We are looking for Senior Site Reliability Engineers (SRE) who are knowledgeable software engineers to provide team leadership and to help take ownership of our infrastructure and products. Our aim is to create new and refactor existing components into self-service, automated solutions that we can expose to our 120+ software engineering organization. We share knowledge, responsibilities and value a culture of everyone being able to speak their mind and offer up constructive feedback. We work cross-functionally with every engineering team at iHeartRadio, ensuring we design and instrument tools and integrations that are of value from day one, driving towards simplicity and ultimately reliability.
- Owning the development of our Shared Compute platform built on Kubernetes.
- Automating AWS and GCP infrastructure provisioning and configuration management, using tools like Ansible, Gitlab and Terraform.
- Providing engineers with the tools they need to meaningfully monitor and alert on the services and features they develop, using tools like Prometheus, AlertManager, Grafana, EFK (ELK) Stack, and PagerDuty.

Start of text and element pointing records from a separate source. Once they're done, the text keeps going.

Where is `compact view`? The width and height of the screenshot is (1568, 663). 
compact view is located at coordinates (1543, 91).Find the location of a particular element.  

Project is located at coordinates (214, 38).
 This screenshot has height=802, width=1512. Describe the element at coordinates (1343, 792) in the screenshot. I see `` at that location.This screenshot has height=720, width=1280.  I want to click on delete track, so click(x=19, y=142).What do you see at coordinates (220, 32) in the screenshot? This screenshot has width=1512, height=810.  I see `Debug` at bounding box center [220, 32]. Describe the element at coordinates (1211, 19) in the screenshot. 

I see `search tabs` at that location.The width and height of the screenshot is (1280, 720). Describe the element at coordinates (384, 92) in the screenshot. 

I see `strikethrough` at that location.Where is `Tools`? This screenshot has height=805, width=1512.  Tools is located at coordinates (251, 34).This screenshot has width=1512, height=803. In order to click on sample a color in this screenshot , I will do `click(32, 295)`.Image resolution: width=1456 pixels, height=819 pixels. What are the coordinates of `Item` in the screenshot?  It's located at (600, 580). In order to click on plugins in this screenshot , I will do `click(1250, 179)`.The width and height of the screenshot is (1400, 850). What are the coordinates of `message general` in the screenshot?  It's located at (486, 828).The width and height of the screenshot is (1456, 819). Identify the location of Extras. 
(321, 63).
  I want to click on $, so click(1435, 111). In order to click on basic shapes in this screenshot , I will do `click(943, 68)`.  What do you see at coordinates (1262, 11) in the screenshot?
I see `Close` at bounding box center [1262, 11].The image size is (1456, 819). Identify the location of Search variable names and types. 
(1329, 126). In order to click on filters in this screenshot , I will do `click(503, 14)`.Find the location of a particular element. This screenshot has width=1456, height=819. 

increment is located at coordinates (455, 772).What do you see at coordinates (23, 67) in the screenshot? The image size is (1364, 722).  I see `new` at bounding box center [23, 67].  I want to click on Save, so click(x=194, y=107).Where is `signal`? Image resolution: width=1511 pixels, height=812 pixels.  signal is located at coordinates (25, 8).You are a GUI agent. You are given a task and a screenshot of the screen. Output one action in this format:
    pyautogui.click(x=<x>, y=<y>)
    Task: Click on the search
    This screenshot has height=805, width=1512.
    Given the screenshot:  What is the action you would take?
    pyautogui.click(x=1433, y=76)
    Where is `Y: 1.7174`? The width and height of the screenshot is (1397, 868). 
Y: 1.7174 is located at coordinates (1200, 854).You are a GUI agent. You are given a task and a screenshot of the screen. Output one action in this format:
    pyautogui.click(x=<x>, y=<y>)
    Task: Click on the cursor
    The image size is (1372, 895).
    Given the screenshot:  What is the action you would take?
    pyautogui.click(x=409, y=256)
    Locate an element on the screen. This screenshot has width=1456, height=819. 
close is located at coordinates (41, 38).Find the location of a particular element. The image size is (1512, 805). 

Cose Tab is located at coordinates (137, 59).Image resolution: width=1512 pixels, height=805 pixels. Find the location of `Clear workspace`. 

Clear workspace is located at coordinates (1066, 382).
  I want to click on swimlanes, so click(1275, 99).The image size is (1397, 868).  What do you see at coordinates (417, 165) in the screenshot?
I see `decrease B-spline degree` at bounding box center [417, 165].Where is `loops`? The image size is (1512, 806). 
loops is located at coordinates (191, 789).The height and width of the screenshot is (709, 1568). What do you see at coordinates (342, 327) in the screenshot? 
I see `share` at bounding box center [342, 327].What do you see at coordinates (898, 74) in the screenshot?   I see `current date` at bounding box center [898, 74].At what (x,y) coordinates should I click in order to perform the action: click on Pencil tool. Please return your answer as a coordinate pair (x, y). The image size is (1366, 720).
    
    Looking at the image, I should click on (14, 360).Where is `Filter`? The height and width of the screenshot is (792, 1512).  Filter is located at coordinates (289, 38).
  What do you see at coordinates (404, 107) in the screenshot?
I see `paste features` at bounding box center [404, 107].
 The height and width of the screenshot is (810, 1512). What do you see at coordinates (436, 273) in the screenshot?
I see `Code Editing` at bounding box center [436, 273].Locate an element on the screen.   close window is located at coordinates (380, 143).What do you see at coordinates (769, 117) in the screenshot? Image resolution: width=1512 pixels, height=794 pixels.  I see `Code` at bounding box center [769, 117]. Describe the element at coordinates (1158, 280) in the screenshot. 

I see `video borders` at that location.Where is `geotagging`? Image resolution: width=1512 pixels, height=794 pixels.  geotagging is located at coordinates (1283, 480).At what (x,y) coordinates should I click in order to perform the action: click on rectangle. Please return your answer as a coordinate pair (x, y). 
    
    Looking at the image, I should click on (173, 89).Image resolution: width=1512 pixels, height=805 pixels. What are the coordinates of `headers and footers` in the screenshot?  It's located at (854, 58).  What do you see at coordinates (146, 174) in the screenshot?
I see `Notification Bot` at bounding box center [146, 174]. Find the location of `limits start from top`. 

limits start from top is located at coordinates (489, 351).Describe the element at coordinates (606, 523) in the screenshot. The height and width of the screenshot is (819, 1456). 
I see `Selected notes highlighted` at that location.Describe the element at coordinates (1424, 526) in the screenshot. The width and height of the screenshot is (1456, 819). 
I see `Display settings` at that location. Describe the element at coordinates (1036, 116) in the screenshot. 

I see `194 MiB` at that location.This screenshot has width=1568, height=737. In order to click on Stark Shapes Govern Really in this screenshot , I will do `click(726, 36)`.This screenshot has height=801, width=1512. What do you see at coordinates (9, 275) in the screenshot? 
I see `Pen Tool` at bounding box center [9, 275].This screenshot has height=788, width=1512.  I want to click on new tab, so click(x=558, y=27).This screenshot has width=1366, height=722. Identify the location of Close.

- Automating DNS and CDN providers (Fastly, DYN, Route53) so that engineers may safely test, deploy and revert changes to these providers without direct SRE involvement.
- Supporting the deployment and automated orchestration of various storage components, such as MongoDB Atlas, Elasticsearch, PostgreSQL, and Kafka.
- Collaborating with and mentoring teammates.
- Working closely with engineers on other teams and presenting to multiple engineering teams.
- Exploring and evaluating different open source tools.
- A passion for your work.
- 3+ years cloud engineering experience or equivalent.
- Experience coding in Go.
- Participated in and contributed to team meetings and discussions.
- Demonstrated experience to resolve incidents, outages, and be part of an on-call rotation.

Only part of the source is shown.